新型コロナに感染した透析患者に有効な治療がわかってきた
そんな超ハイリスクな新型コロナウイルスに感染した透析患者に対しても、レムデシビルを使った治療法は有効なことがわかってきた。伊勢川医師は、日本で初めて血液透析を受けている新型コロナ患者にレムデシビルを投与して良好な結果を残し、日本透析医学会で発表している。

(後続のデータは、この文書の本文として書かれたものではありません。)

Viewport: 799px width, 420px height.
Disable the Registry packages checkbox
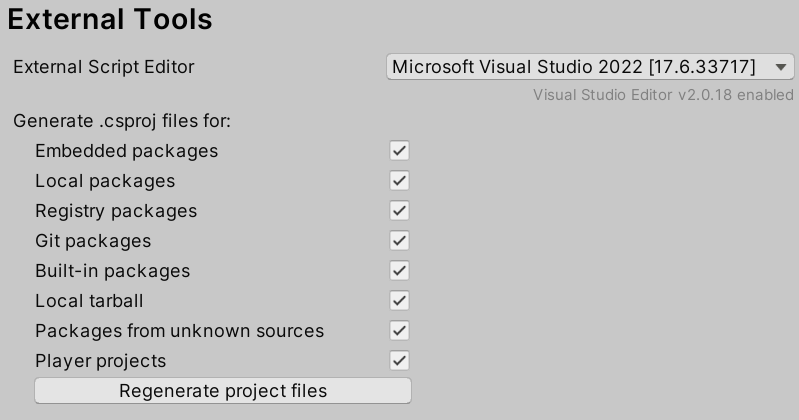click(400, 211)
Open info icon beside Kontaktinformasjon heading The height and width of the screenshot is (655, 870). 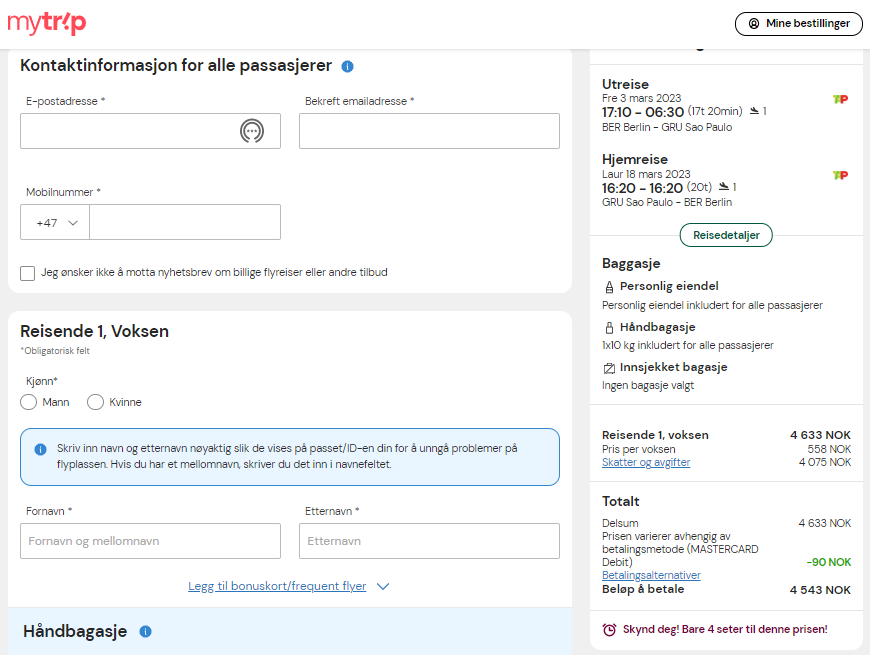click(x=347, y=67)

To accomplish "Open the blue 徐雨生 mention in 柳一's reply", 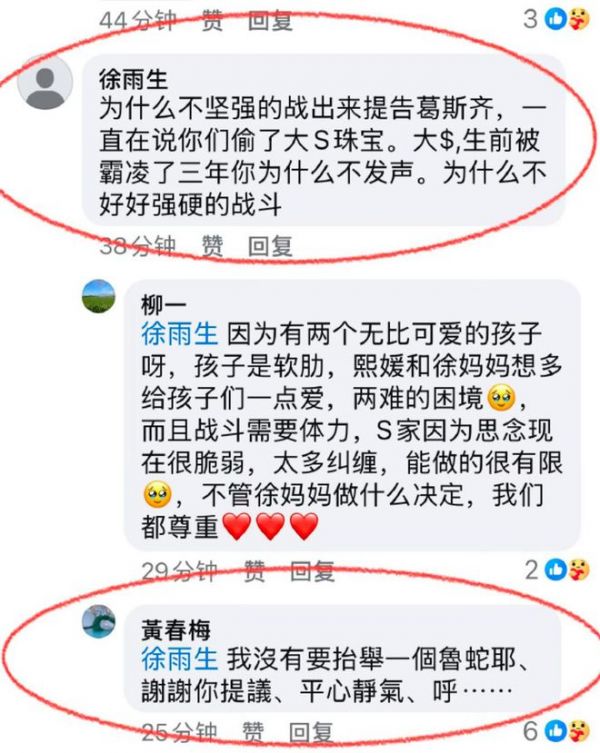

「レムデシビルは、入院が必要と判断されるような患者さんに対して投与すると、死亡率が低下することが報告されています。ただ、腎機能が低下している患者さんは、腎臓で薬の無毒化や排出が十分にできないため、レムデシビルに含まれる賦形剤などの成分が蓄積して有害になるリスクが指摘されていました。そのため、レムデシビルの投与は推奨されておらず、透析治療を受けている新型コロナ患者さんには対症療法を中心とした保存的治療しか行えていませんでした」
■レムデシビルを慎重に投与
そんな状況の中、伊勢川医師のもとに糖尿病による腎機能障害で1年半前から血液透析を受けている新型コロナ患者が運ばれてきた。呼吸不全が進行していて肺にも炎症があり、人工呼吸器が必要な状態、いわゆる重症患者だったが、本人の希望で気管内挿管は行わないことになっていた。